2. 2006 will suck so much better than 2005. This is because we always have to improve. This year, its the economy that will collapse in a screaming heap, thanks to opium addled OPEC reps dumping tonnes of oil onto Christmas Island. The world will switch back to the barter system, coconuts will become primary currency, and millions of fans of Monty Python will be seen haggling over the price of a number of lovely gords...

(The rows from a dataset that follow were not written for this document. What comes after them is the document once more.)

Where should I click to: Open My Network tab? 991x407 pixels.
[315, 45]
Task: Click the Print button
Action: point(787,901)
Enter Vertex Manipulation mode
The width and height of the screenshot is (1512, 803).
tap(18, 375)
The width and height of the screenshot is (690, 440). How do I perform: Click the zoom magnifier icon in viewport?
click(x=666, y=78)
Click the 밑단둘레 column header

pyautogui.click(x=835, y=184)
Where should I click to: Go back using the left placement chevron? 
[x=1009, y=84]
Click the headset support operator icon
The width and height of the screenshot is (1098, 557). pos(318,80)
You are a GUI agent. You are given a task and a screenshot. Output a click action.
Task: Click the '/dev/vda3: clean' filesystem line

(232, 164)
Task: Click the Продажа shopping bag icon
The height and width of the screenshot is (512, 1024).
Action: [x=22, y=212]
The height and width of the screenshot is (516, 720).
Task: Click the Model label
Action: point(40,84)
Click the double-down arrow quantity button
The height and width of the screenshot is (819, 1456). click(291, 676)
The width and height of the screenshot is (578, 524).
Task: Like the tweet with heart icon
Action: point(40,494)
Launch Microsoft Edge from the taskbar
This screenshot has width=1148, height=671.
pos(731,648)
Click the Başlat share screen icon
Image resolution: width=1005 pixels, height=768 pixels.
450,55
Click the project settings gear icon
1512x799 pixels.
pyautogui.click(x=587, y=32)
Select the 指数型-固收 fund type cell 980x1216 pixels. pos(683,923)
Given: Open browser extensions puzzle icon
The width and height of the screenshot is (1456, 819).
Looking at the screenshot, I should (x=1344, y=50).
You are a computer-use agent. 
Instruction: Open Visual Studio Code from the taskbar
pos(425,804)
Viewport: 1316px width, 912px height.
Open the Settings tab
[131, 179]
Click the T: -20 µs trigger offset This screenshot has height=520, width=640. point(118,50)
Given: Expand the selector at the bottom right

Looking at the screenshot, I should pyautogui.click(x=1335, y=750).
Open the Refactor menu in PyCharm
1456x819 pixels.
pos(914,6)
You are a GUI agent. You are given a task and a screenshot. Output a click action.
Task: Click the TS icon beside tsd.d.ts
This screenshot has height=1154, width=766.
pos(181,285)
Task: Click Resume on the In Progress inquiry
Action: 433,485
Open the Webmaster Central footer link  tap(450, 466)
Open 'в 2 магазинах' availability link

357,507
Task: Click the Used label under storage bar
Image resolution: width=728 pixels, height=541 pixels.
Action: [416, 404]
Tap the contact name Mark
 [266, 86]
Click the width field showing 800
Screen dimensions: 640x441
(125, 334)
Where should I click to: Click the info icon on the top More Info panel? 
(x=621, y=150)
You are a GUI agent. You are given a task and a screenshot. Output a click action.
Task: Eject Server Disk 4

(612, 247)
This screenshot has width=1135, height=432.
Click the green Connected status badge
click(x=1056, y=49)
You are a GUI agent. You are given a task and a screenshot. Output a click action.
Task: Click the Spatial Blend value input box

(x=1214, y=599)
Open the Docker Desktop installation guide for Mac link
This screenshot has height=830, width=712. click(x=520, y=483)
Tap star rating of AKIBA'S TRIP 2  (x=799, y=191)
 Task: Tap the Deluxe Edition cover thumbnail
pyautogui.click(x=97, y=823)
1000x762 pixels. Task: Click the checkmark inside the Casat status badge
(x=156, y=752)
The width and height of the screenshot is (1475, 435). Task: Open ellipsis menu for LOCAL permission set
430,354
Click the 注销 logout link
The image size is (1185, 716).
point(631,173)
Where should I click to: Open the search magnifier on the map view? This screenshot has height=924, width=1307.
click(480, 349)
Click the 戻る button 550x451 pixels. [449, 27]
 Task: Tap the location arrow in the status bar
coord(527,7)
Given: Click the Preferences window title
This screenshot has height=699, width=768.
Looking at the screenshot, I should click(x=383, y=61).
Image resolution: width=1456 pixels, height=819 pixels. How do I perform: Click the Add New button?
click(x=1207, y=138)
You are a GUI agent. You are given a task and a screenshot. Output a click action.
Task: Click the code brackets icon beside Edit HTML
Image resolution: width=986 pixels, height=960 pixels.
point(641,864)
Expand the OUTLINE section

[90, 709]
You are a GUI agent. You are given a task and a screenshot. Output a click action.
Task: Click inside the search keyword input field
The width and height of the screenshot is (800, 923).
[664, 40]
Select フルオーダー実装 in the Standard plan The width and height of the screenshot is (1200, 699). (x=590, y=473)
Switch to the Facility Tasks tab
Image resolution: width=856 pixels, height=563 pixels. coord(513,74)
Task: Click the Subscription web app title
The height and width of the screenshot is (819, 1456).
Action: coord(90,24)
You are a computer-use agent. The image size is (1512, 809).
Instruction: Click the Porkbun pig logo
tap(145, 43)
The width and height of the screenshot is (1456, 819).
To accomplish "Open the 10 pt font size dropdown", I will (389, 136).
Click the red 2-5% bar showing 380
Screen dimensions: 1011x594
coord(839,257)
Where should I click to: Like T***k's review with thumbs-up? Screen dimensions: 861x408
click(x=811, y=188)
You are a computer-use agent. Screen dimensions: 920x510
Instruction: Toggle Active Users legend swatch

3. Virtual music of the Crazy Frog/Idol persuasion will continue to be popular, but the number one hits from around the world will actually come from dead people, mirroring an increasingly disturbing trend of the past few years. Hendrix will reach number one in the Ukraine, Lennon will have a hit album in France, whilst a collaboration between John Denver and Tupac will have England grind to a halt. Brittney Spears will top the charts in Japan, further proving that they have their finger on the pulse of popular music; yes she sucks, yes her career is deader than a cat swung too many times in a dunny.
4. For all these shocks, 2006 will bring a number of certainties: - 27 new varities of iPod will be marketed and break new buying records (the Orange Jaffa Scratch-and-Sniff iPod will prove to be popular amongst junkies and DJs alike) - Mariah Carey will mary someone in position of authority, and someone with a personality, filling the huge voids in her own make up. - Scientology will crawl back under a rock and Kabala will no longer be popular after Madonna finds spiritual enlightenment within the pockets of Guy Ritchies pants. The new 'in' religion of 2006 will this be called "Lintopia", with many hayfever sufferers jumping on board. - After filling the void with Poker left by the ice hockey lockout, ESPN will realise that no one watched hockey anyways, much to the disappointment of the Ottawa Senators who finally seemed to get it right. With a small nod to Cotton McKnight, the new insport will be EXTREME ARCTIC BLINDFOLD BILLIARDS! WHOOOOOAAA! - Not so much a certainty, but a hope: Misha Barton, Tom Cruise and Kirsten Dunst will all be hit by the same bus as they leave a taping of Oprah after announcing their secret love tryst.
Lock this in the time capsule people. Its bound to be influential come December.
I thought we would kick off 2006 in style, and with a small nod to the true meaning of christmas; erotic bible calendars.
Finally, go vote in the Triple J Hottest 100. It's the top 100 songs you probably couldn't play to your mum, but are, surprisingly enough for most of you docile masses, alot more talented and musically adept than the 15th finalist on Australian Idol XV.